(Исходный текст)

Просчет Путина и его генералов. Роковая ошибка России
"На севере Харьковской области в приграничье вещает российское радио "Жизнь". Примерно каждые 15 минут попса замолкает и хриплый голос начинает убеждать слушателей "не помогать украинской армии". Увязывает тяготы и лишения — с самим фактом вооруженного сопротивления. Уверяет, что Украина потеряла убитыми 170 тысяч солдат и призывает украинцев "вырваться из лап Зеленского". Каждый раз это нас очень веселит". Мнение.
Россия ушла из этого региона так же стремительно, как и зашла. О ее присутствии напоминают лишь взорванные мосты, обстрелы, радио, вещающее из Белгорода, и брошенные при отступлении школьные учебники. Даже по российским законам они уже незаконны: печатались летом, а потому типография не успела перекрасить украинский юг в цвета российского флага.
С первого дня войны Россия надеялась, что сможет расколоть Украину. Она пыталась вбивать клин между востоком и западом. Между армией и политическим руководством.
Путин призывал украинских генералов "брать власть в свои руки", а его пропагандисты горевали над судьбой киевлян, "стонущих под пятой галичан".
Москва так долго уверяла себя в искусственности украинского государства, что и теперь продолжает надеяться, что украинские внутренние заборы окажутся выше крепостной стены по периметру.
Когда оказалось, что российскую армию никто не считает "освободительницей", она превратилась в "армию-вымогательницу". Ракетные удары по инфраструктуре — это попытка взять в заложники тыл, чтобы обменять его благополучие на переговоры. Попутно — это все та же попытка вбить клин между гражданским населением и армией. Москва мечтает о том, чтобы украинские обыватели воспринимали отсутствие света и воды как результат действий именно украинской армии. Мол, это вам "за крымский мост", "за Черноморский флот" и "за Херсон".

(Фрагмент данных)
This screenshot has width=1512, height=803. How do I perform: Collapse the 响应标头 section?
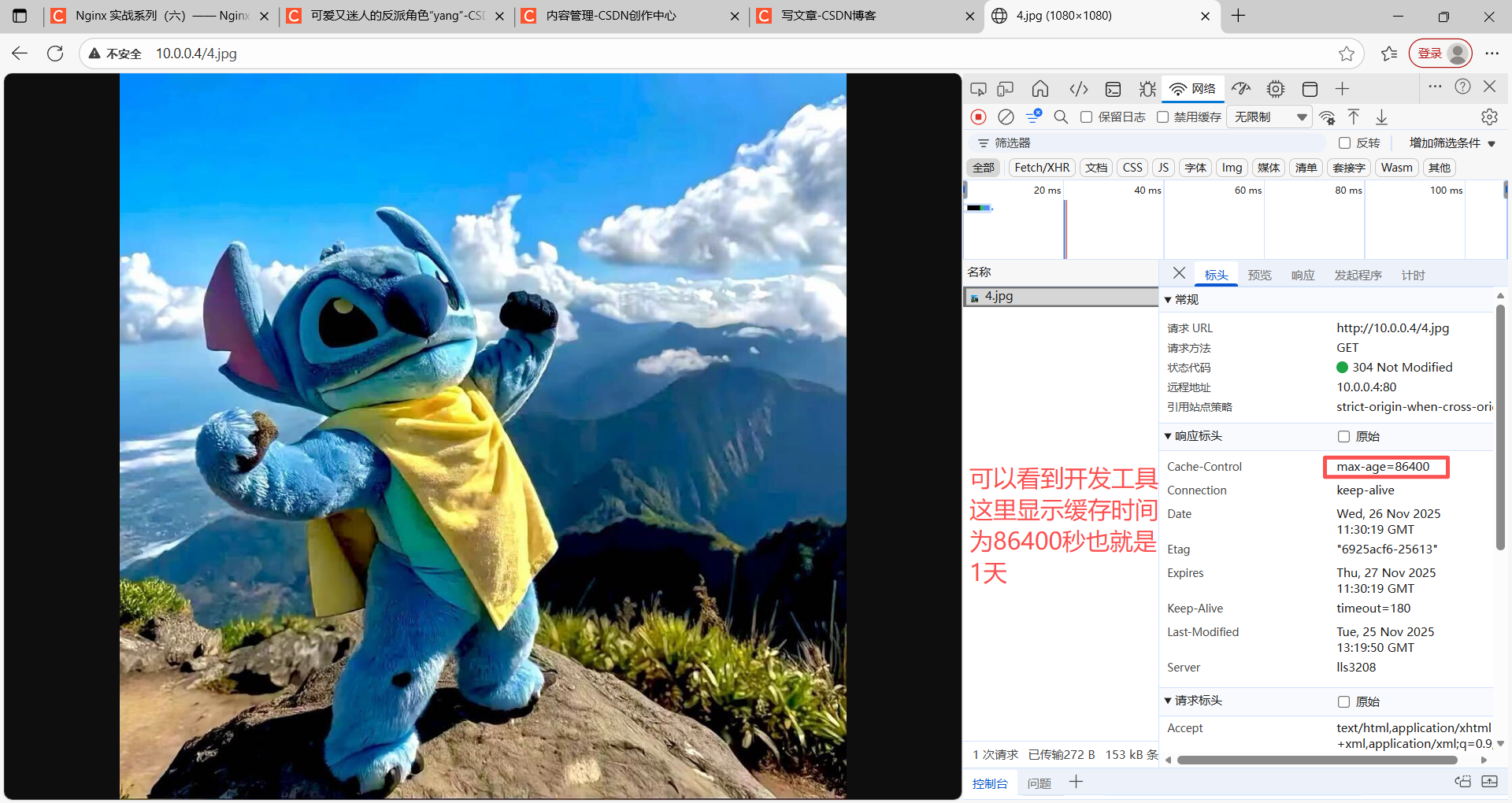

(Задание A) Как, согласно исходному тексту о просчете Путина, называется российское радио, которое вещает в приграничье Харьковской области?
(Задание B) Перескажите короче абзац исходного текста о просчете Путина, начинающийся словами «Когда оказалось, что российскую армию», сохранив главные факты.
(Задание C) Продолжите исходный текст о просчете Путина после его последнего предложения.

(Письменный ответ A) «Жизнь».

(Письменный ответ B) Российскую армию никто не счел «освободительницей», и она стала «армией-вымогательницей». Ракетными ударами по инфраструктуре Москва пытается взять тыл в заложники и обменять его благополучие на переговоры. Одновременно она стремится вбить клин между мирным населением и армией. Москва рассчитывает, что украинцы будут винить в отсутствии света и воды свою армию: мол, это «за крымский мост», «за Черноморский флот» и «за Херсон».

(Письменный ответ C)
Впрочем, глобальное российское непонимание природы украинского государства проявилось и тут. Ракетные удары призваны были сломить Украину, но рискуют лишь сплотить. Подмены не происходит — и ответственность за холод и темноту украинские граждане не спешат возлагать на успехи собственной армии. Вместо внутренних окопов появляется общий этический контур. А повсеместность ракетных ударов дарит единство судьбы прифронтовым регионам и тем, что находятся в глубоком тылу.
Ракетный террор задумывался как инструмент разобщения, но превратился в свою противоположность. Я помню, как в начале войны во многих городах вошла в практику светомаскировка. Тогда смысл ее был не до конца понятен: на дворе не сороковые годы прошлого века, самолеты не скидывают бомбы на световые пятна, а ракеты летят по координатам и траекториям. Мы еще шутили, что единственный смысл подобного — это дисциплина. Светомаскировка и комендантский час как ежевечернее напоминание о войне.
С того момента, как Россия начала бить по украинским ТЭЦ, бытовая светодисциплина — в самом своем широком смысле — обрела практический смысл. Рынок коммунальных услуг окончательно лишился рыночных законов. Привычку транжирить уже не получится оправдать готовностью оплачивать коммунальные счета. Киловатт стал стоить много дороже, чем прописано в платежке. Готовность экономить теперь превратилась в тест на солидарность. Готовность помогать соседям — тоже.
Десятилетиями Украина по инерции воспринимала Вторую мировую в качестве "главной войны" собственной истории. Ее масштабы и повсеместность стирали грань между тылом и фронтом. Ее тотальность рождала многообразие "семейных историй" — которые при всех отличиях имели между собой что-то общее. А теперь Россия делает все, чтобы нынешняя война стала новой главной войной для Украины и украинцев.
Каким бы аполитичным ты не был — сложно спрятаться в лакуну бытового комфорта, когда этой лакуны нет. Каким бы человеком мира ты себя не считал — трудно игнорировать тот факт, что тебя готовы убить за твое гражданство.
Уже не требуется шести рукопожатий, чтобы познакомиться с семьей погибшего солдата. Волонтерство перестало быть исключением, превратившись вместо этого в правило.
Сотни тысяч солдат в окопах. Миллионы их родных в тылу без света. В такой ситуации уже теряет значение язык твоих колыбельных и авторство книг в домашней библиотеке. Различия становятся второстепенными, а прошлое уходит на периферию, когда настает время субъектного настоящего. Россия сумела поставить перед Украиной самые важные вопросы — и теперь изумленно наблюдает за тем, как жители соседней страны дают на него солидарные ответы.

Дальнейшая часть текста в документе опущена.